As discussed in the previous part of this series, a ghost record is a dummy record in satellite entities containing default values. Simply put, zero keys are the entry in each hub and link entity that is a counterpart to the satellite’s ghost record containing its hash key. In this manner, the term “zero key” is oftentimes used to describe the ghost record’s hash key, which might show up in other Data Vault entities such as in Point-in-Time (PIT) tables or links. Accompanying the zero hash key is, similar to a ghost record, a default value for the business key . Or, in the case of a composite business key, multiple default values for each of its components.
With the hub and link entry for the zero key in place, each and every entry in its related satellite will then have a parent hash key, avoiding so-called hash key orphans.
In Data Vault 2.0, it is only required to insert a single ghost record to each satellite entity. However, it is possible to have multiple zero keys in place. At Scalefree internally and in many of our projects, we distinguish two types of missing objects through different hub zero keys.
Please note the hash algorithm in use is MD5:
- 00000000000000000000000000000000 (32 times the digit ‘0’) for general “unknown” cases where a business key is missing.

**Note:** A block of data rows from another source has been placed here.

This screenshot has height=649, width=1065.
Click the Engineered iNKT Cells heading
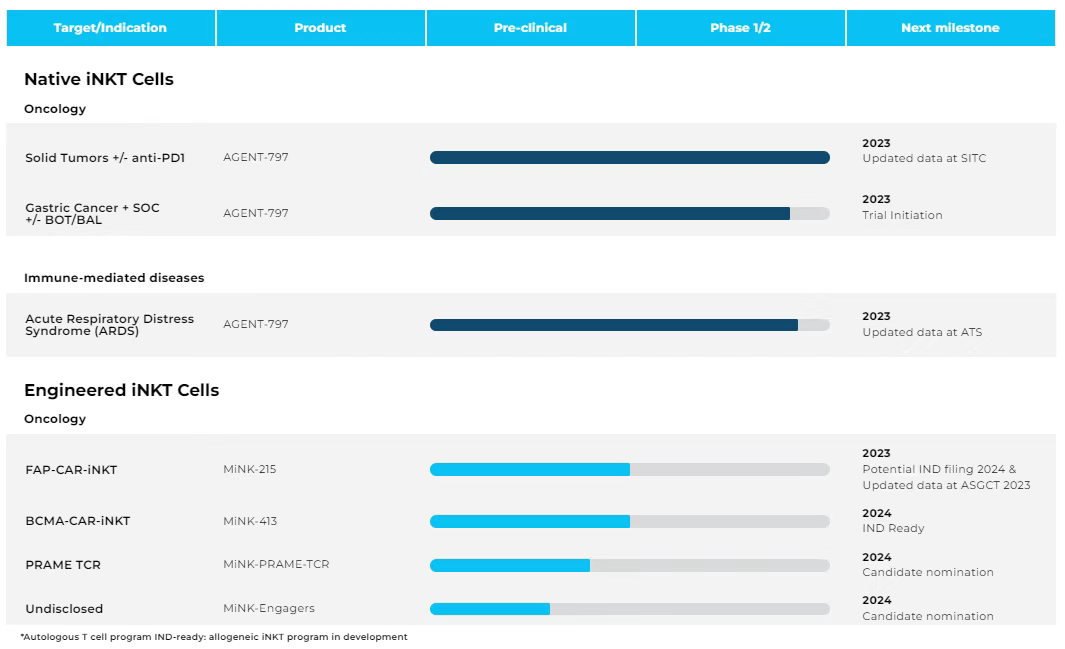tap(121, 390)
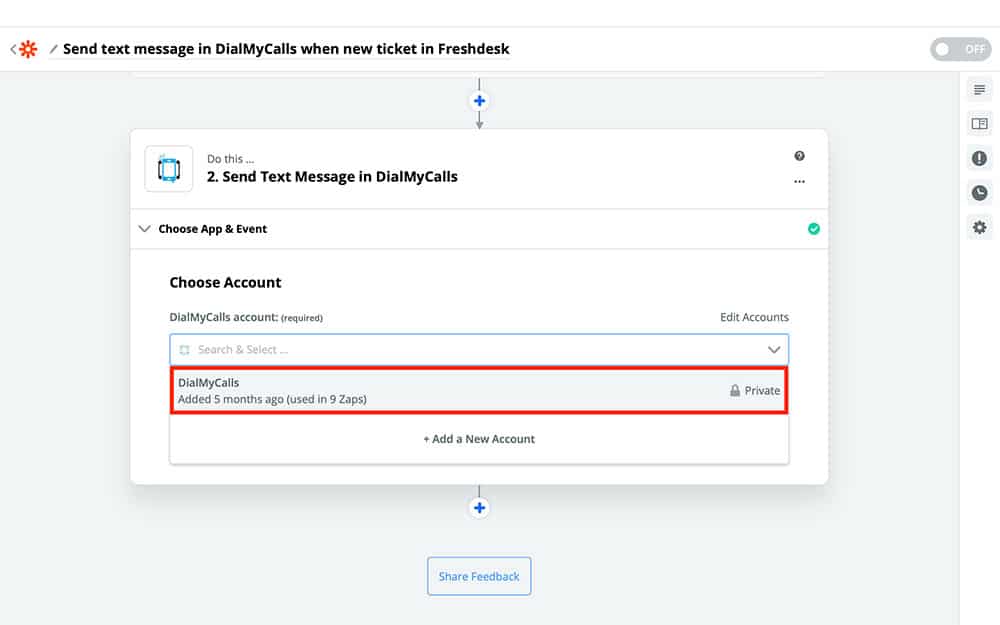Click the help question mark icon
The width and height of the screenshot is (1000, 625).
(799, 156)
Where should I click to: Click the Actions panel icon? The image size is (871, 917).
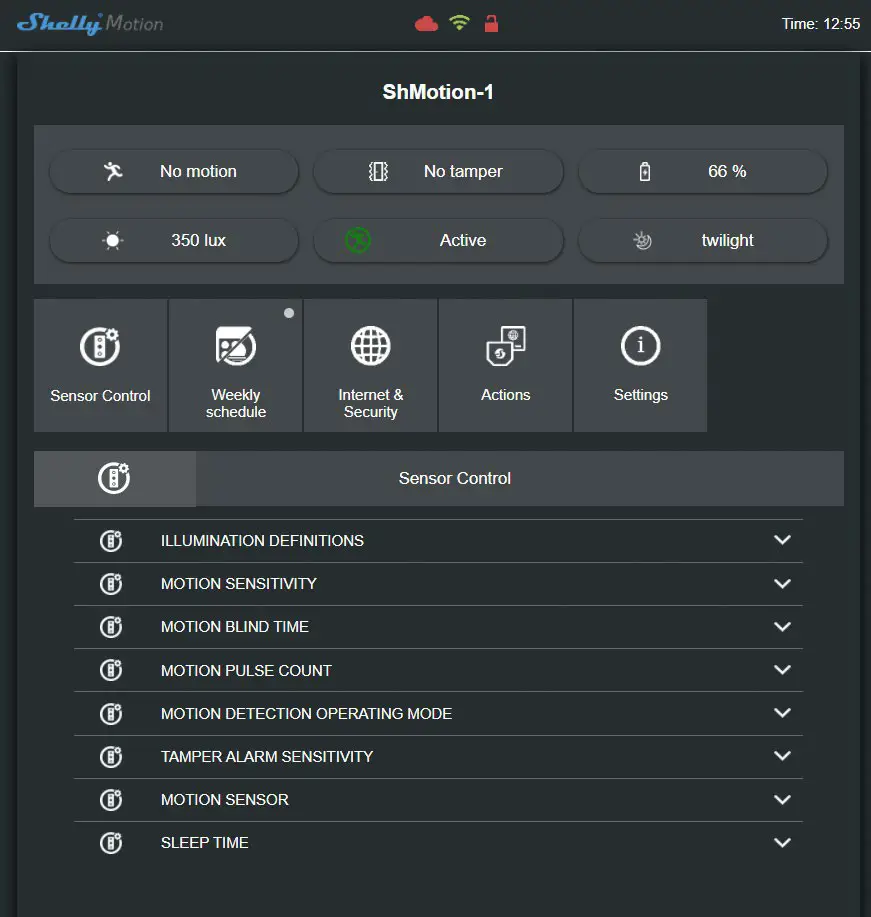coord(505,345)
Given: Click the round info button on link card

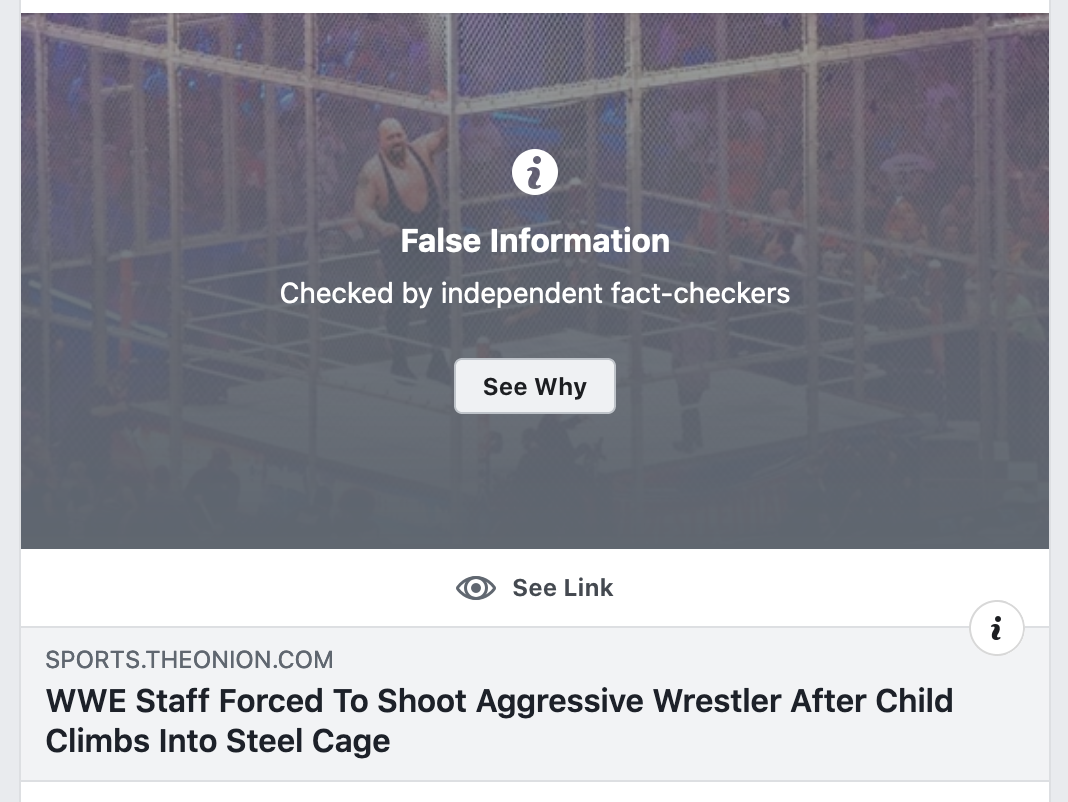Looking at the screenshot, I should [996, 628].
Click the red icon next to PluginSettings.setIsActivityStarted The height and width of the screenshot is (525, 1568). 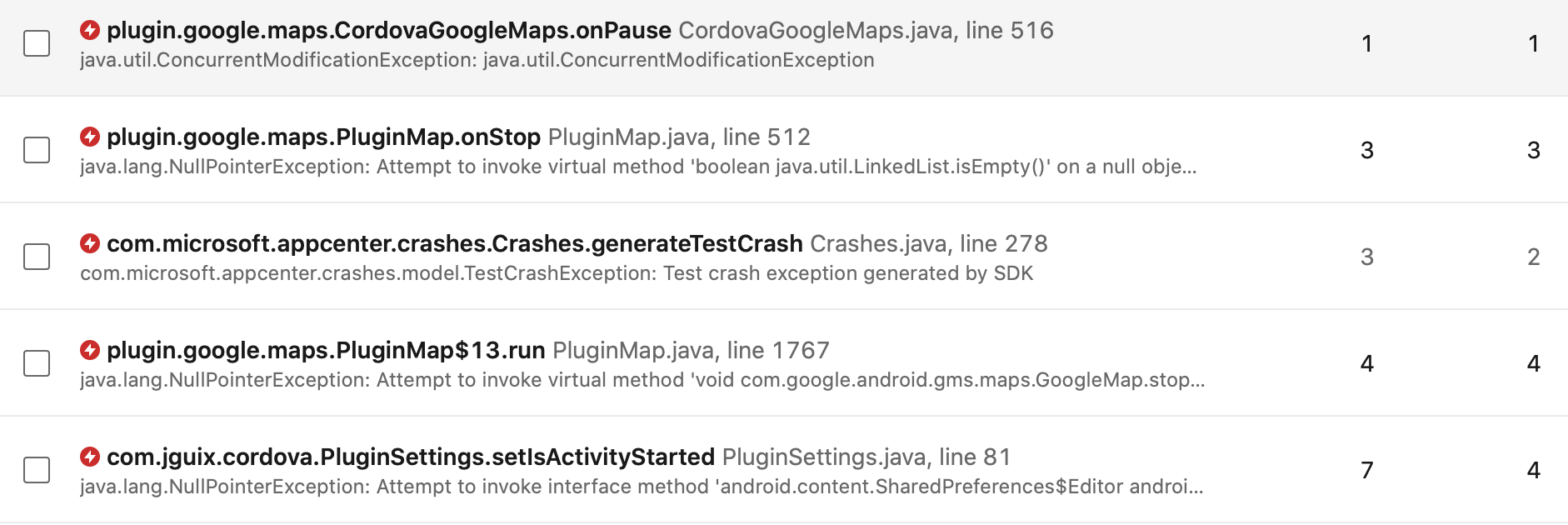92,457
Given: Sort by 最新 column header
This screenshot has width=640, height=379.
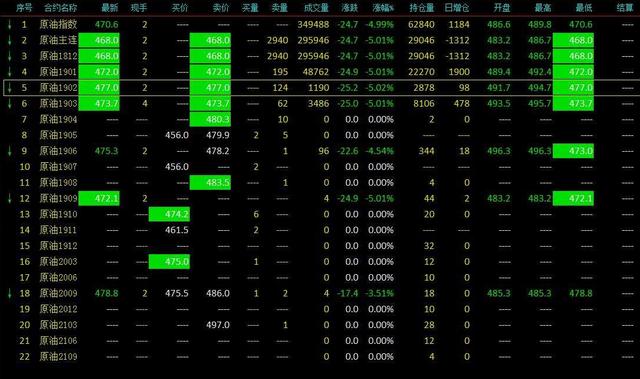Looking at the screenshot, I should point(109,8).
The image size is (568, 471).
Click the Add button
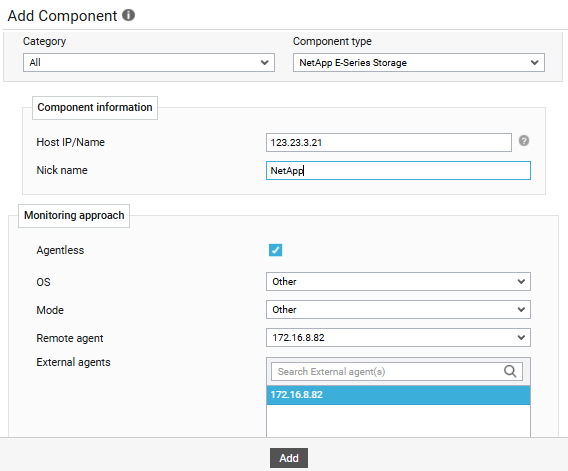pyautogui.click(x=289, y=458)
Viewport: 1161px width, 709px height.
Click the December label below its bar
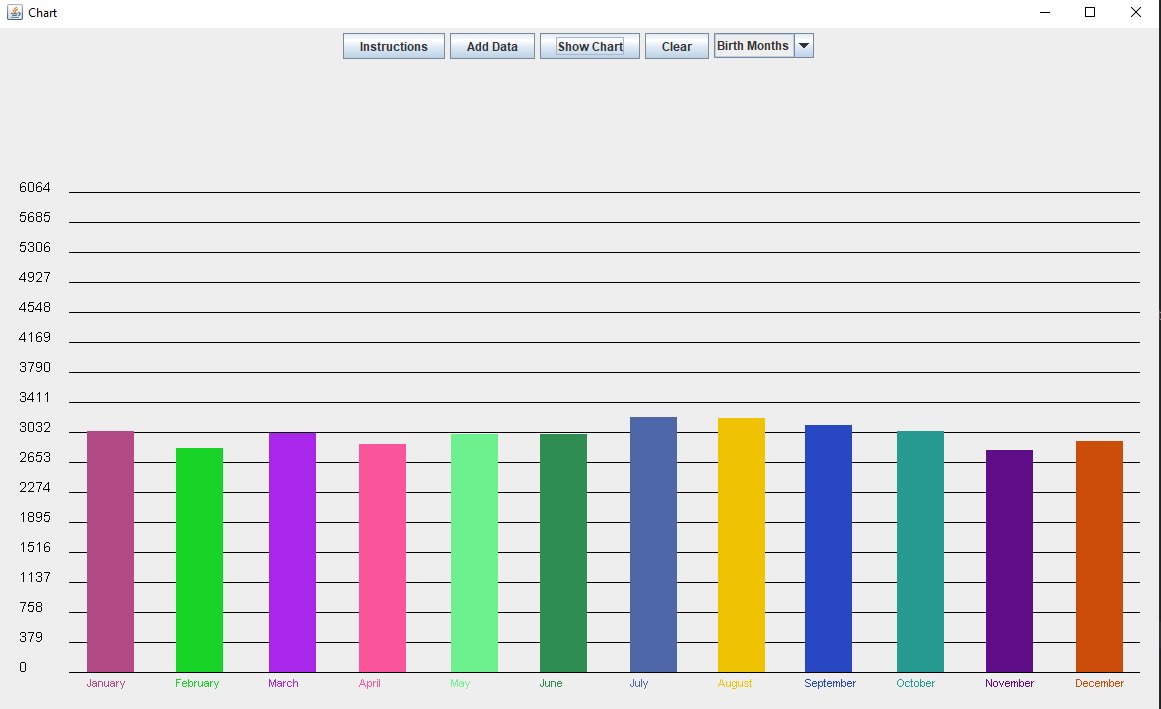point(1099,683)
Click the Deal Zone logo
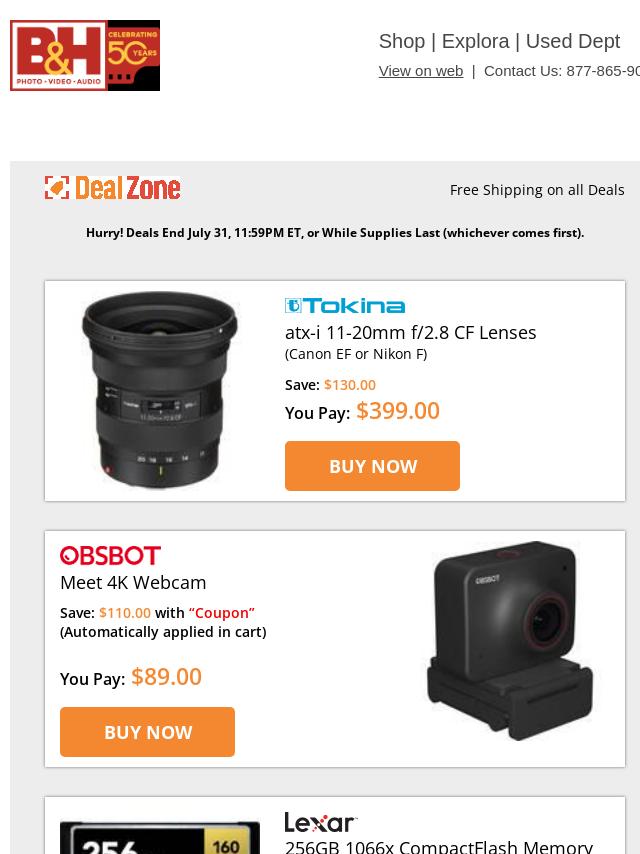640x854 pixels. click(112, 188)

- ffffffffffffffffffffffffffffffff (32 times the letter ‘f’): a dedicated zero key for “erroneous” cases of missing business keys that show.
A good example that calls for the “error” zero key is in an erroneous or broken mandatory object relationship in the source. In that case, the zero key ffffffffffffffffffffffffffffffff will be found in the link entity, indicating an unexpectedly absent hub reference. Bear in mind, should you choose to implement the error zero key, it is not required to insert a ghost record with the error zero key as a parent hash key in satellite entities.
As for the zero key in link entities, it is only necessary to have one entry containing the zero hash key as both link hash key and hub reference.
It is also important to point out that all examples we provide in this blog series involve the hash algorithm MD5, which outputs 32-hexadecimal-digit sequences. For Data Vault 2.0 projects that adopt other hash algorithms, such as SHA256, simply adjust the length of the zero keys we proposed (“0000…” / “ffff…”) to the desired hash output length.
Conclusion
We hope that this blog post helped to clarify the implementation of zero keys in a Data Vault 2.0 solution and the differences between the concepts of ghost records and zero keys. Feel free to share your experience with implementing these concepts in the comments below!
– by Trung Ta (Scalefree)
Get Updates and Support
Please send inquiries and feature requests to [email protected].
For Data Vault training and on-site training inquiries, please contact [email protected] or register at www.scalefree.com.
To support the creation of Visual Data Vault drawings in Microsoft Visio, a stencil is implemented that can be used to draw Data Vault models. The stencil is available at www.visualdatavault.com.
Before hashkeys became a thing I used the Kimball error codes as surrogate keys for precisely this purpose. It allowed us to monitor the movement from records with missing keys, into complete records (a case of late arriving keys, usually) and also enabled us to set reporting on the volume of active satellite records for the “missing key” hub item. This was supposed to stay under a certain level, because otherwise the load had probably not loaded all it should have been loading.
Hello Ronald,
Thank you for sharing the neat idea!
Cheers!
Trung
Thanks for this article. Very informative!
Would like to ask how would you handle incase of composite business key?
Let’s say a composite business key with 3 columns in a hub. Bk1 + Bk2 + Bk3
If the value of all of the 3 business keys comes as Null from source, then ofcourse, i think can apply the replacement for all 3 to be (unknown) or (error).
How about if only part of bk comes null?
Bk1 =123
Bk2=abc
Bk3=NULL
What i can think of is that
Replace Bk3 with (unknown) and put it as part of normal hash process
Any thoughts on this?
Hi Nikunj,
in case of composite business key:
– If the source delivers all BK parts with NULL values, then it is quite clearly that the BK is simply missing, which is a case for ‘(unknown)’ and the 0000 zero key. You can argue that for example a master data record must not miss the BK, and you’d be right – in that case, we recommend writing this record to an Error mart, and you’ll have to handle this record separately. Either way, that record will not be inserted into the target Hub and Satellite, as your loading pattern should deny zero keys from incoming data feed.
– If the source delivers one/some part(s) with NULL values, then the business key is erroneous, meaning even in the source, the business key you’d expect cannot be fully constructed as per your BK definition. In that case, you can ouput ‘(error)’ as default value and the ffff zero key to indicate the fact that the business key was not delivered properly.
Hope this helps – let us know if we can assist you further on this!
Trung Ta